Je kunt niet zomaar zeggen die hond is
vals of niet sociaal. Het is grotendeels de combinatie tussen twee honden. Waar
de ene hond een hekel aan heeft, daar is de ander dikke vrinden mee. Skip is een
pacifistisch allemansvriend. Dat is heel relaxed wandelen. Zelfs met Bacon was
de chemie aanvankelijk dik in orde. Bacon is de ongekroonde koning van de
buurt. Door de looks van een pitbull en de daarbij behorende
brute eerlijkheid in zijn blik: een diep en oeroud recht om gevreesd te worden.
Het is geen terechte titel die hij draagt. Bacon luistert voortreffelijk naar
zijn baas en gedraagt zich ten opzichte van andere honden als een ijspegel: hij
blijft met stijf opstaande staart bevroren als andere honden hem besnuffelen.

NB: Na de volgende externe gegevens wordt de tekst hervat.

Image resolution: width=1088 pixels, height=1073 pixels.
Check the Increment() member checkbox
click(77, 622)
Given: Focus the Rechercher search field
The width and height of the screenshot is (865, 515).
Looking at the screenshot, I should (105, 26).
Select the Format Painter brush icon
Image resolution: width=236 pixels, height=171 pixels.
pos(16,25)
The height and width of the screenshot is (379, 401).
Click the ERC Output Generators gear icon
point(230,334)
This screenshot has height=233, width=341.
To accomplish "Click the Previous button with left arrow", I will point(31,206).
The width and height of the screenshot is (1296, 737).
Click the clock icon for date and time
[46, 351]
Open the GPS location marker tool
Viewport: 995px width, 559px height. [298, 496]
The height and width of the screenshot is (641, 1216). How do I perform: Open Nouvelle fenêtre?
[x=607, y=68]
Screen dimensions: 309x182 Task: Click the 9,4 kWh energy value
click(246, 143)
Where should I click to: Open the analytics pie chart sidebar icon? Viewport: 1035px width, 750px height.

Na zo’n grondige inspectie is hij zichtbaar opgelucht als men hem verder met
rust laat.
Op een dag ging het mis, zonder dat de hond hem ooit iets gedaan heeft. Skips boezemvriend Bagno, een soevereine Podenco, haalde het in zijn botte harses om op de parkeerplaats in het bijzijn van Skip woest op Bacon te rijden. Bacon bleef een standbeeld. Voor Skip was dit het signaal dat de koning onttroond moest worden.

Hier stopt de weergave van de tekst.